A recent study from Cisco Webex summarises some of the use patterns if iPad users. The study sampled 27 (21 consumers and 6 business) iPad users and summarised the results. Some interesting points:
Business iPad users with a device provided by the company tend to leave it at home.
“It doesn’t fit in my pocket.” – “It’s so fragile, I try to be careful with it.”
“I can’t really write on it—only really short messages.”
“It’s awkward to try to save anything. You have to go through iTunes.”
When it does travel with its owner, the Pad is part of a “business travel kit”
It cannot replace the true mobile device because of limited phone capabilities.
It cannot replace a paper notebook because writing on the iPad is too cumbersome (and the keyboard dock is not mobile at all).
Its primary function is for multi "tasking" (use parallel to another device).
Users complain that iPad does not allow multitasking on the device.
When you put an iPad in front of study participants, many instantly “correct” the orientation to their usual preference, before they know what app they will use.

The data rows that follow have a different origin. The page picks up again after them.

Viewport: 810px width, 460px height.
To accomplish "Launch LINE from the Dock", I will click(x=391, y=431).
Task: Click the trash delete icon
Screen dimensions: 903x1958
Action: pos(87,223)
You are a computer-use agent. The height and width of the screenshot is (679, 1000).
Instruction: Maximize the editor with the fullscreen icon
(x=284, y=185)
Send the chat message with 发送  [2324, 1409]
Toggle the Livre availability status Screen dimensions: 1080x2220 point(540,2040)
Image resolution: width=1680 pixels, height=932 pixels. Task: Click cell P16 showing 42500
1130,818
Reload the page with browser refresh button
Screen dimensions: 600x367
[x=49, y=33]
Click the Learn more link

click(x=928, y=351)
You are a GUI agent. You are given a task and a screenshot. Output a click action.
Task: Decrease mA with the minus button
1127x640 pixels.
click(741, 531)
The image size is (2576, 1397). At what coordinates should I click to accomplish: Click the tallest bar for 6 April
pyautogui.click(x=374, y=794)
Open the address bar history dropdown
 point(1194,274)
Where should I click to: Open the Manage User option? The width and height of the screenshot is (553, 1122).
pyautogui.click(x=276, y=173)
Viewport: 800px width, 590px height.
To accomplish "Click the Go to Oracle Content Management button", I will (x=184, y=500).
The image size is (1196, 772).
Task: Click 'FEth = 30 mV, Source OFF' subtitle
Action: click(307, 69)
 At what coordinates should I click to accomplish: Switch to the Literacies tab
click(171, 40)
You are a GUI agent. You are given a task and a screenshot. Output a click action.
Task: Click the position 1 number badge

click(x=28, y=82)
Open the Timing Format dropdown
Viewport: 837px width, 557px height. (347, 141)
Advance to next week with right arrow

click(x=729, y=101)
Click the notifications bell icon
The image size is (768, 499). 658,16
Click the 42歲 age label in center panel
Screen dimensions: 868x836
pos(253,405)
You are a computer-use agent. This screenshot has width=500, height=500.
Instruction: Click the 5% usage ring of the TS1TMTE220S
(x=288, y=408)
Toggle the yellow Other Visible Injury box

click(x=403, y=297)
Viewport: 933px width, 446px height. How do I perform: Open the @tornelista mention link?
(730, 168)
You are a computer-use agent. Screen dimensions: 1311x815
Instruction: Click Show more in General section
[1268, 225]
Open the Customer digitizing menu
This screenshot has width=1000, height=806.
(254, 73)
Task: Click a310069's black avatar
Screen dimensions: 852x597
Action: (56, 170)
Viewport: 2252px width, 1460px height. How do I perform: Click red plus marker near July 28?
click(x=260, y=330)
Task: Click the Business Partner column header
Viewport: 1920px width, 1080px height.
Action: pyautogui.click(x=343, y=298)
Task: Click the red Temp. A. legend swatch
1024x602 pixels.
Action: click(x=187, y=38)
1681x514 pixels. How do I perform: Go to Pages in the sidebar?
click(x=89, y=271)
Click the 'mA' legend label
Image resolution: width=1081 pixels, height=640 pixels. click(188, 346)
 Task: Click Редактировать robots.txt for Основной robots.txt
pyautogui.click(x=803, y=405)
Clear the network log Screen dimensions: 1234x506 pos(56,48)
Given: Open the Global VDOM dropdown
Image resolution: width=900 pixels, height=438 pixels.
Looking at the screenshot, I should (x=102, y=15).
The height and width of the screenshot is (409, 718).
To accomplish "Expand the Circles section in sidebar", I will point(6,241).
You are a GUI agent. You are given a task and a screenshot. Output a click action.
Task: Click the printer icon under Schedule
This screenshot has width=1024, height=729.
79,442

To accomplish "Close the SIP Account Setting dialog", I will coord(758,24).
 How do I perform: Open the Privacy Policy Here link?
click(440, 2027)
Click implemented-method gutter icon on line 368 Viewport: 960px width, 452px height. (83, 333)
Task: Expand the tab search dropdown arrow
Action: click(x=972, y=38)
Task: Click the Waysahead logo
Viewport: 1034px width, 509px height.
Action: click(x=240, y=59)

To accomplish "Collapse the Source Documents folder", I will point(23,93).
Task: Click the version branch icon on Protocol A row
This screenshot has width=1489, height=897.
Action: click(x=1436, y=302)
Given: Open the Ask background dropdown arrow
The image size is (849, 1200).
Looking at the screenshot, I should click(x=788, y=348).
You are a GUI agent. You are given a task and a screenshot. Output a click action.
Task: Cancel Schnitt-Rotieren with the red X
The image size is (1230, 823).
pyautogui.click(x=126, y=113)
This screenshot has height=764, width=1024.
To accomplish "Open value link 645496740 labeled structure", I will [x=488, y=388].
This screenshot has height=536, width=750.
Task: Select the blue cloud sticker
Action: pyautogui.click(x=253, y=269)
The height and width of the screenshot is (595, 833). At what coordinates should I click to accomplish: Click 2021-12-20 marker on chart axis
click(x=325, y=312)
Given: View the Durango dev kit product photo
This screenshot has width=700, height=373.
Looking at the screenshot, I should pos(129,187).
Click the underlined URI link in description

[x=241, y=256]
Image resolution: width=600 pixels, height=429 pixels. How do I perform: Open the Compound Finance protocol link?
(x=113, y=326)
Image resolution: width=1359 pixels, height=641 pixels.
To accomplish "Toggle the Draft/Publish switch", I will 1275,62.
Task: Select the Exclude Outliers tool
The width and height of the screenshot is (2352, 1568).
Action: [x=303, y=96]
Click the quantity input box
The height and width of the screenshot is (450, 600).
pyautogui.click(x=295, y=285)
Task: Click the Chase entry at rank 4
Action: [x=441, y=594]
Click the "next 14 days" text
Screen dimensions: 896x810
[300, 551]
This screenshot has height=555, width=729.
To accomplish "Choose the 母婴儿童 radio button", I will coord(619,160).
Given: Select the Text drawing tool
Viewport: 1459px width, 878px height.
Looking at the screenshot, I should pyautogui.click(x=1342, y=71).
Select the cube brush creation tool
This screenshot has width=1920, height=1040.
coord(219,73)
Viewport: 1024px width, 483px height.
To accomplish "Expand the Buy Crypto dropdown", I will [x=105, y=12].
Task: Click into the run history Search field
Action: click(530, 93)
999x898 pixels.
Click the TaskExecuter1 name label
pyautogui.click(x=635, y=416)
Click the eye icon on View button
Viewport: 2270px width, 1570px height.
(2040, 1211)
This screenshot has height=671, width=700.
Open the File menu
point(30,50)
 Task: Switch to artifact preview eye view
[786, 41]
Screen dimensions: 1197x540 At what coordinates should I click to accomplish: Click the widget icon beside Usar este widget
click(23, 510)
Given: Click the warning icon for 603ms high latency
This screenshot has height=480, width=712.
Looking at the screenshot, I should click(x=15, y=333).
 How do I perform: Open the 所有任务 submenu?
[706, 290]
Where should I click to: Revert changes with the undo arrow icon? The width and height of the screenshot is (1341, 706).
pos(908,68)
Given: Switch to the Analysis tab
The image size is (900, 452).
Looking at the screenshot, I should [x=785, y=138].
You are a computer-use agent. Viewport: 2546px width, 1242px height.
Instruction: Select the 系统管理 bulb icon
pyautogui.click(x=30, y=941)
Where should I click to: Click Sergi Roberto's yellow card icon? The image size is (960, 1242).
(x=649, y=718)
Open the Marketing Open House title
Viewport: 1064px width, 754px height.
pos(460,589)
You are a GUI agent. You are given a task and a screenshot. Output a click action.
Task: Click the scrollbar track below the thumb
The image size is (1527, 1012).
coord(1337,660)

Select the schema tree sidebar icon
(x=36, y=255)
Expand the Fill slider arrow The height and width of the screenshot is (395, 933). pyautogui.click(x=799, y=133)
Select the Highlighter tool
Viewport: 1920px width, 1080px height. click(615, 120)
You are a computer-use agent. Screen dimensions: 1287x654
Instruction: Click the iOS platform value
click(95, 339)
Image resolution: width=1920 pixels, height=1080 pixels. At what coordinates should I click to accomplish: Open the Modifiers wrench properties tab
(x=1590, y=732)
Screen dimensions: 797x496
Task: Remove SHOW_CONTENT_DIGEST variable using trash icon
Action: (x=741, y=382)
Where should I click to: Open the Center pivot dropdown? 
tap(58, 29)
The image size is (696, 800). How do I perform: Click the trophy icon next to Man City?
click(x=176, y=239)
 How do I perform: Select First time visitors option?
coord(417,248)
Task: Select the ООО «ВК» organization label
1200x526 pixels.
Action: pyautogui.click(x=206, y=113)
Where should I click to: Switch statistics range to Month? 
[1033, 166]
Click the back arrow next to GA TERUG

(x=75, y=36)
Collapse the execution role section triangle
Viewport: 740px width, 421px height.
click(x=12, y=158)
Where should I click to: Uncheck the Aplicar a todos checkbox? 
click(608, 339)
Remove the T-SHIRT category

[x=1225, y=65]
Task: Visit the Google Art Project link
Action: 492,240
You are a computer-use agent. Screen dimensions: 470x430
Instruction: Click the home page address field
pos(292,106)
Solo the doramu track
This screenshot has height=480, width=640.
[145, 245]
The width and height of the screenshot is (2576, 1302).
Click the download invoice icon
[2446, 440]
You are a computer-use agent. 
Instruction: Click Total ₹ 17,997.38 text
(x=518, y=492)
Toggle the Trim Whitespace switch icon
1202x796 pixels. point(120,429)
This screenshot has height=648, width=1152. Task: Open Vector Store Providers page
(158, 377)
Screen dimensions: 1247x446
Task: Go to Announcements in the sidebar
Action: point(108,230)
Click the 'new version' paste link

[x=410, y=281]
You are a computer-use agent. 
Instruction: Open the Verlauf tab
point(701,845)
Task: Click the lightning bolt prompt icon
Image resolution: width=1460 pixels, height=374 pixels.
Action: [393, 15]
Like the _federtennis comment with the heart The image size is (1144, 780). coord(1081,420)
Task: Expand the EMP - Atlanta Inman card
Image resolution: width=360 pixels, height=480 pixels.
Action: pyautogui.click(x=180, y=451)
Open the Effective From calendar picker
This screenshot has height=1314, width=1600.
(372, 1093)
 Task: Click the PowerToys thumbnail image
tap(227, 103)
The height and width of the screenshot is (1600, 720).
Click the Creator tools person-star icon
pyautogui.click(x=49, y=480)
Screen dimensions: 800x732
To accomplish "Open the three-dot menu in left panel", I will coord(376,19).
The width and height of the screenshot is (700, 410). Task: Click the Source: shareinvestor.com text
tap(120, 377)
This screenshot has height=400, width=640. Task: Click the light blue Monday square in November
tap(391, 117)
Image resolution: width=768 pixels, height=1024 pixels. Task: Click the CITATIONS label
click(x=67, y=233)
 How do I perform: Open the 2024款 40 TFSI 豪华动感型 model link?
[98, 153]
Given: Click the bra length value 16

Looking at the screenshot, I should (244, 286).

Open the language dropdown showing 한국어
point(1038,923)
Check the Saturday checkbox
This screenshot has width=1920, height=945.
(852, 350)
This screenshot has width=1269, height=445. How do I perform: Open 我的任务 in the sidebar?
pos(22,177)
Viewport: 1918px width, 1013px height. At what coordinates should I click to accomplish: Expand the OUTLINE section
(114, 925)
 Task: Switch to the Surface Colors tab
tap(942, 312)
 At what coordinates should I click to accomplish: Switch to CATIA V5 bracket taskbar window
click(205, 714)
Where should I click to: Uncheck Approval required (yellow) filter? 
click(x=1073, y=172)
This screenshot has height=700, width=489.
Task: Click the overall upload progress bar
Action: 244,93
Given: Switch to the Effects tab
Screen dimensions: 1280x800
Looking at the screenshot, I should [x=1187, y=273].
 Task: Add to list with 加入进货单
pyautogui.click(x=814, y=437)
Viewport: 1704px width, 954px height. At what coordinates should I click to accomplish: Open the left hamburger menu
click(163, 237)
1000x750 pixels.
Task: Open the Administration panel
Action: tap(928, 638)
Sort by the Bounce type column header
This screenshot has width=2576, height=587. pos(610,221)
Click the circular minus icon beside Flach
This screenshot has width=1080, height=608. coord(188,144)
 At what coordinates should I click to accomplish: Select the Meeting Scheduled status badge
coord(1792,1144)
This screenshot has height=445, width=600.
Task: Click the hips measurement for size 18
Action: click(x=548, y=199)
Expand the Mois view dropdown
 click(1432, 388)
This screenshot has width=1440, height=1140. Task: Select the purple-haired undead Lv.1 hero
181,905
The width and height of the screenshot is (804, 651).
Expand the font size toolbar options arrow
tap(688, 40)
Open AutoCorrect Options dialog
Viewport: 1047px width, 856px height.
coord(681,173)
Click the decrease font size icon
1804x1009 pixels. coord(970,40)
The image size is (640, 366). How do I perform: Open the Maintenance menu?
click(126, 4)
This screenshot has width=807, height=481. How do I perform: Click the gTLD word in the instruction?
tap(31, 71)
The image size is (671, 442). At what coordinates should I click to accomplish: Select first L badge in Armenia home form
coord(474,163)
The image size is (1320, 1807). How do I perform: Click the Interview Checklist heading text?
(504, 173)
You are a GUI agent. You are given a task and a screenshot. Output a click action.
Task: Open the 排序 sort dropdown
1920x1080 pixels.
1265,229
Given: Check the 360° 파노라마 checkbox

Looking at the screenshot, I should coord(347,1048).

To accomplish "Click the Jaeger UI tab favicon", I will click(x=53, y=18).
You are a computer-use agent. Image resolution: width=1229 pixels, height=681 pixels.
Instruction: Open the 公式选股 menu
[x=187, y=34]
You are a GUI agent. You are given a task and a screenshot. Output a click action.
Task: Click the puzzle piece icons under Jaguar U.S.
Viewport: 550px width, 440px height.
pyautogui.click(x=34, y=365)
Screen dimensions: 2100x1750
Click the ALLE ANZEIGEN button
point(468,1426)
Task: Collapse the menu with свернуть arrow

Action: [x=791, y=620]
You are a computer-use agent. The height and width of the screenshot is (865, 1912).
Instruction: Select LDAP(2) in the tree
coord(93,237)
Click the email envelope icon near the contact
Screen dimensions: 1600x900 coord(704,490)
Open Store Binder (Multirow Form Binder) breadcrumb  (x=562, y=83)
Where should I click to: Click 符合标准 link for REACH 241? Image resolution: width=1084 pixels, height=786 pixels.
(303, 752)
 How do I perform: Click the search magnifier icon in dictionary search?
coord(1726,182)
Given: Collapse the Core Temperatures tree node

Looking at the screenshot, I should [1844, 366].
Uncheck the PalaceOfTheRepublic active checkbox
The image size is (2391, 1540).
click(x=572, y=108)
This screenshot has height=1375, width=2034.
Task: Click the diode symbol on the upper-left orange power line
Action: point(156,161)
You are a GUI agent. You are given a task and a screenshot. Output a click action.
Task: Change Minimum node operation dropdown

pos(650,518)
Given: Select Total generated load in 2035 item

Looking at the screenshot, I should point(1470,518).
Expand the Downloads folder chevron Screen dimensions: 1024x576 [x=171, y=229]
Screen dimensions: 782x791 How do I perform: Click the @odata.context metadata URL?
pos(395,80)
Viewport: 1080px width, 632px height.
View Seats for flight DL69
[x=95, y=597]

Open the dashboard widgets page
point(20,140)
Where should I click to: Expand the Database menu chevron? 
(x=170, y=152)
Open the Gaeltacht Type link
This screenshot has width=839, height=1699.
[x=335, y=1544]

From a design perspective the study made the following conclusions:
- Design for shared use among dissimilar users (profiles, protection of privacy)
- Design for limited mobility
- Design to sync with devices the iPad does not replace (phoneand computer)
- Compensate for the lack of a file system
- Design for quiet multi"tasking and other quiet uses in shared space (e.g.,minimize uncontrolled sound and allow one"touch mute)
- Recognize that the orientation preference is not exclusively determined by the app.